The second count is in a large measure a reiteration of the six paragraphs of the first count, but the plaintiff goes on to spell out in greater detail how the defendant, owing a fiduciary duty to the plaintiff, failed to use his best efforts to cause a sale of the stock in a closely held corporation in which each of them owned eighteen percent of the shares in Donlevy's, Inc. the corporation which is at the root of this lawsuit.
The plaintiff claims that she is now compelled to suffer monetary damage because the defendant failed to use due diligence in selling the shares of stock at the earliest opportunity, and that he otherwise failed to properly monitor the condition of the corporation as well as the economic conditions at the time; and also that he failed to inform her of the status of the corporation.
The third count which embraces the Racketeering Influence and Corrupt Organization Act, and more commonly referred to as "RICO" became a part of the complaint and of this litigation by virtue of an amendment requested by the plaintiff, and allowed by the court, over objection by the defendant, on September 11, 1990. This action was instituted in October of 1987. The Separation Agreement was dated December 28, 1984.
This count reiterates paragraphs 1-4 of the first count, and goes on to allege that the defendant purposefully defrauded the plaintiff by breaching his fiduciary duty due her by mismanaging the company, by not using his best efforts to "sell the corporation" despite the existence of viable offers to purchase, and by not communicating the offers to the plaintiff.
The plaintiff also asserts that the defendant developed a scheme to defraud the plaintiff by utilization of the U.S. mails and interstate telephone wires in violation of 1 8 U.S.C. § 1341, and 1343 in that he corresponded and communicated with potential purchasers, existing and former employees of the corporation, with agents of the corporation and with others in ways which defrauded the plaintiff.
The defendant's answer admits the first four paragraphs of each of the plaintiff's three counts, and denies the remaining paragraphs of counts one, two and three.
The defendant has appended to his answer special defenses CT Page 1587 which are directed to all counts of the amended complaint.
Essentially, the defendant asserts in his special defenses, that the plaintiff was a director of the company in 1985 and 1986 and as such participated in the removal of the defendant as a director and operating head of the corporation.
He goes on to say that during those years, the plaintiff, as a corporate director participated in the operation of the company, causing it to become unprofitable and making it impossible to sell advantageously.
The defendant alleges that the corporation became unprofitable and bankrupt about thirteen months after the plaintiff and his fellow directors removed the defendant as a director, officer, and operating head of Donlevy's, Inc.
The defendant asserts that any damages which occurred to the plaintiff were self-inflicted by her as a director and operator of the company.

▶ **Source excerpt**

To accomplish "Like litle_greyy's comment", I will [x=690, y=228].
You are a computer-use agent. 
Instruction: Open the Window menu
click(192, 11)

▶ **Exercise requirements**
- 1) From the court excerpt, extract everything from "The defendant's answer" down to "two and three.".
- 2) Answer these questions using the court excerpt:
(a) What percentage of the shares in Donlevy's, Inc. did each party own?
(b) On what date did the court allow the amendment adding the RICO count?
(c) What date does the Separation Agreement bear?

▶ **Responses for each task**
- 1)
The defendant's answer admits the first four paragraphs of each of the plaintiff's three counts, and denies the remaining paragraphs of counts one, two and three.

- 2)
(a) Eighteen percent.
(b) September 11, 1990.
(c) December 28, 1984.